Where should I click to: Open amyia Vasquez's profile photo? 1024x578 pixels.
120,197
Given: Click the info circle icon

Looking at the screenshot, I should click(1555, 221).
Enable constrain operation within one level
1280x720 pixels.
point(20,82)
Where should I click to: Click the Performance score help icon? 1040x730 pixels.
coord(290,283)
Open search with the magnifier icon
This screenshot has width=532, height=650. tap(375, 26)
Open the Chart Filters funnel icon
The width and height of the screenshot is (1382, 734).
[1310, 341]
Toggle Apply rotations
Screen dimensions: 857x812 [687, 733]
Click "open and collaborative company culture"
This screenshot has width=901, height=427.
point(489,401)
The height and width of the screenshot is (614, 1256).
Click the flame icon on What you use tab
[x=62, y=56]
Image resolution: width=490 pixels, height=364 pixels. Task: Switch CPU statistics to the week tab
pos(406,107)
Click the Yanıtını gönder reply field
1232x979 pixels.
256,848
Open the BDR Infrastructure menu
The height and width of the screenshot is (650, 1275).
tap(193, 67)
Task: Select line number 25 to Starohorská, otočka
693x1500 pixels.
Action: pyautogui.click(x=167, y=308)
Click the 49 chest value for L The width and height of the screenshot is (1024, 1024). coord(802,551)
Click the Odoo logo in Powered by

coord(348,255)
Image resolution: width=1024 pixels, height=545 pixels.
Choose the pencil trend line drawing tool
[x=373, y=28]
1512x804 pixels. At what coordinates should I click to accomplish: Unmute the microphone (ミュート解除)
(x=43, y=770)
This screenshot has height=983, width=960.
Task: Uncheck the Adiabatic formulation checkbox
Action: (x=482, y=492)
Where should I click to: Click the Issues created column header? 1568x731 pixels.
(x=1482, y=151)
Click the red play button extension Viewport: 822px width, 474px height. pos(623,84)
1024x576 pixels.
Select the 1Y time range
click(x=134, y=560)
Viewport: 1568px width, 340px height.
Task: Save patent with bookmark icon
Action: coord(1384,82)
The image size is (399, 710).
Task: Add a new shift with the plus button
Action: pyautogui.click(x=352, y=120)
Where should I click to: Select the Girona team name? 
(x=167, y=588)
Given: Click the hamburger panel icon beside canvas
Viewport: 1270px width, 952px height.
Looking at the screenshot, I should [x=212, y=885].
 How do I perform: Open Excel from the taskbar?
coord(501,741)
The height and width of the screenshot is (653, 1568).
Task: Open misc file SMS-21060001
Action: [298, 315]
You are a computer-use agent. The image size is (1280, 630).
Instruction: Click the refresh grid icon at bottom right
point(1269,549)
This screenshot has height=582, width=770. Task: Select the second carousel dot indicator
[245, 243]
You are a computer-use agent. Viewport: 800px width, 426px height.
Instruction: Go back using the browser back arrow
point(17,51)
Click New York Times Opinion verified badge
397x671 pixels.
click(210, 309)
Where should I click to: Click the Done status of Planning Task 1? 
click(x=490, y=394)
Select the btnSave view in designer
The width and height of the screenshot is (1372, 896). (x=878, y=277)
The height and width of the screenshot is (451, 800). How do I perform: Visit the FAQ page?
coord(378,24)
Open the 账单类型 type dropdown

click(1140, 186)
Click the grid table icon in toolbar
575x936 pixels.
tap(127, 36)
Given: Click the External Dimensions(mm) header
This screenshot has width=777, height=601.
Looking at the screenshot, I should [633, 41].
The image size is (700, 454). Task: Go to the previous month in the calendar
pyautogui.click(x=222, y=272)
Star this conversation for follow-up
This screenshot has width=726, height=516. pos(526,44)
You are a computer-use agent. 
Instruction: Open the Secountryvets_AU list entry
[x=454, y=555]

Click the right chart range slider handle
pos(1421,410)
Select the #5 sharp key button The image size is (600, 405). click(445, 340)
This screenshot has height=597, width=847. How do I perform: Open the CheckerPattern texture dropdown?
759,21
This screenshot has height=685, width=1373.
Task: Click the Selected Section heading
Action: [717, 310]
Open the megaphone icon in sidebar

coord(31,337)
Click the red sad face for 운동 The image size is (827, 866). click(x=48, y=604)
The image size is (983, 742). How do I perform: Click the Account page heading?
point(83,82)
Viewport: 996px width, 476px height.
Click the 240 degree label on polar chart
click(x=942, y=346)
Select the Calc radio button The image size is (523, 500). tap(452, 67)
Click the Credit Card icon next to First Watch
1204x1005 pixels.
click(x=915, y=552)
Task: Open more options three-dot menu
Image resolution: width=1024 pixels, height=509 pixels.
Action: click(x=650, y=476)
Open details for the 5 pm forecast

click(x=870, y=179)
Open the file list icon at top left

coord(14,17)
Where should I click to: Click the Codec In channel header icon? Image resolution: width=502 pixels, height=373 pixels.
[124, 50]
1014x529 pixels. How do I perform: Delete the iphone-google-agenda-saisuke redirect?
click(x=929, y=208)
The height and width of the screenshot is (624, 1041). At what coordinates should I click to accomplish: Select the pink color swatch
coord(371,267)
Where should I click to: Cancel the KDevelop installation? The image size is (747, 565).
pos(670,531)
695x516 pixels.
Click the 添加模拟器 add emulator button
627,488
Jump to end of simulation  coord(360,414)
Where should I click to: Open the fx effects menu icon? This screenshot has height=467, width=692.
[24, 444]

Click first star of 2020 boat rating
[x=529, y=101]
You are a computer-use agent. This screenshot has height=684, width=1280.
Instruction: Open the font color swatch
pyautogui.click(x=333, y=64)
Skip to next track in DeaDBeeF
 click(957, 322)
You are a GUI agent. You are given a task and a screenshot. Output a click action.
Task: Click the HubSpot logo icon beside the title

WHAT YOU WILL DO:
An exact copy of every line above is needed.

TASK RESULT:
Where should I click to: Open amyia Vasquez's profile photo? 1024x578 pixels.
120,197
Given: Click the info circle icon

Looking at the screenshot, I should click(1555, 221).
Enable constrain operation within one level
1280x720 pixels.
point(20,82)
Where should I click to: Click the Performance score help icon? 1040x730 pixels.
coord(290,283)
Open search with the magnifier icon
This screenshot has width=532, height=650. tap(375, 26)
Open the Chart Filters funnel icon
The width and height of the screenshot is (1382, 734).
[1310, 341]
Toggle Apply rotations
Screen dimensions: 857x812 [687, 733]
Click "open and collaborative company culture"
This screenshot has width=901, height=427.
point(489,401)
The height and width of the screenshot is (614, 1256).
Click the flame icon on What you use tab
[x=62, y=56]
Image resolution: width=490 pixels, height=364 pixels. Task: Switch CPU statistics to the week tab
pos(406,107)
Click the Yanıtını gönder reply field
1232x979 pixels.
256,848
Open the BDR Infrastructure menu
The height and width of the screenshot is (650, 1275).
tap(193, 67)
Task: Select line number 25 to Starohorská, otočka
693x1500 pixels.
Action: pyautogui.click(x=167, y=308)
Click the 49 chest value for L The width and height of the screenshot is (1024, 1024). coord(802,551)
Click the Odoo logo in Powered by

coord(348,255)
Image resolution: width=1024 pixels, height=545 pixels.
Choose the pencil trend line drawing tool
[x=373, y=28]
1512x804 pixels. At what coordinates should I click to accomplish: Unmute the microphone (ミュート解除)
(x=43, y=770)
This screenshot has height=983, width=960.
Task: Uncheck the Adiabatic formulation checkbox
Action: (x=482, y=492)
Where should I click to: Click the Issues created column header? 1568x731 pixels.
(x=1482, y=151)
Click the red play button extension Viewport: 822px width, 474px height. pos(623,84)
1024x576 pixels.
Select the 1Y time range
click(x=134, y=560)
Viewport: 1568px width, 340px height.
Task: Save patent with bookmark icon
Action: coord(1384,82)
The image size is (399, 710).
Task: Add a new shift with the plus button
Action: pyautogui.click(x=352, y=120)
Where should I click to: Select the Girona team name? 
(x=167, y=588)
Given: Click the hamburger panel icon beside canvas
Viewport: 1270px width, 952px height.
Looking at the screenshot, I should [x=212, y=885].
 How do I perform: Open Excel from the taskbar?
coord(501,741)
The height and width of the screenshot is (653, 1568).
Task: Open misc file SMS-21060001
Action: [298, 315]
You are a computer-use agent. The image size is (1280, 630).
Instruction: Click the refresh grid icon at bottom right
point(1269,549)
This screenshot has height=582, width=770. Task: Select the second carousel dot indicator
[245, 243]
You are a computer-use agent. Viewport: 800px width, 426px height.
Instruction: Go back using the browser back arrow
point(17,51)
Click New York Times Opinion verified badge
397x671 pixels.
click(210, 309)
Where should I click to: Click the Done status of Planning Task 1? 
click(x=490, y=394)
Select the btnSave view in designer
The width and height of the screenshot is (1372, 896). (x=878, y=277)
The height and width of the screenshot is (451, 800). How do I perform: Visit the FAQ page?
coord(378,24)
Open the 账单类型 type dropdown

click(1140, 186)
Click the grid table icon in toolbar
575x936 pixels.
tap(127, 36)
Given: Click the External Dimensions(mm) header
This screenshot has width=777, height=601.
Looking at the screenshot, I should [633, 41].
The image size is (700, 454). Task: Go to the previous month in the calendar
pyautogui.click(x=222, y=272)
Star this conversation for follow-up
This screenshot has width=726, height=516. pos(526,44)
You are a computer-use agent. 
Instruction: Open the Secountryvets_AU list entry
[x=454, y=555]

Click the right chart range slider handle
pos(1421,410)
Select the #5 sharp key button The image size is (600, 405). click(445, 340)
This screenshot has height=597, width=847. How do I perform: Open the CheckerPattern texture dropdown?
759,21
This screenshot has height=685, width=1373.
Task: Click the Selected Section heading
Action: [717, 310]
Open the megaphone icon in sidebar

coord(31,337)
Click the red sad face for 운동 The image size is (827, 866). click(x=48, y=604)
The image size is (983, 742). How do I perform: Click the Account page heading?
point(83,82)
Viewport: 996px width, 476px height.
Click the 240 degree label on polar chart
click(x=942, y=346)
Select the Calc radio button The image size is (523, 500). tap(452, 67)
Click the Credit Card icon next to First Watch
1204x1005 pixels.
click(x=915, y=552)
Task: Open more options three-dot menu
Image resolution: width=1024 pixels, height=509 pixels.
Action: click(x=650, y=476)
Open details for the 5 pm forecast

click(x=870, y=179)
Open the file list icon at top left

coord(14,17)
Where should I click to: Click the Codec In channel header icon? Image resolution: width=502 pixels, height=373 pixels.
[124, 50]
1014x529 pixels. How do I perform: Delete the iphone-google-agenda-saisuke redirect?
click(x=929, y=208)
The height and width of the screenshot is (624, 1041). At what coordinates should I click to accomplish: Select the pink color swatch
coord(371,267)
Where should I click to: Cancel the KDevelop installation? The image size is (747, 565).
pos(670,531)
695x516 pixels.
Click the 添加模拟器 add emulator button
627,488
Jump to end of simulation  coord(360,414)
Where should I click to: Open the fx effects menu icon? This screenshot has height=467, width=692.
[24, 444]

Click first star of 2020 boat rating
[x=529, y=101]
You are a computer-use agent. This screenshot has height=684, width=1280.
Instruction: Open the font color swatch
pyautogui.click(x=333, y=64)
Skip to next track in DeaDBeeF
 click(957, 322)
You are a GUI agent. You are given a task and a screenshot. Output a click action.
Task: Click the HubSpot logo icon beside the title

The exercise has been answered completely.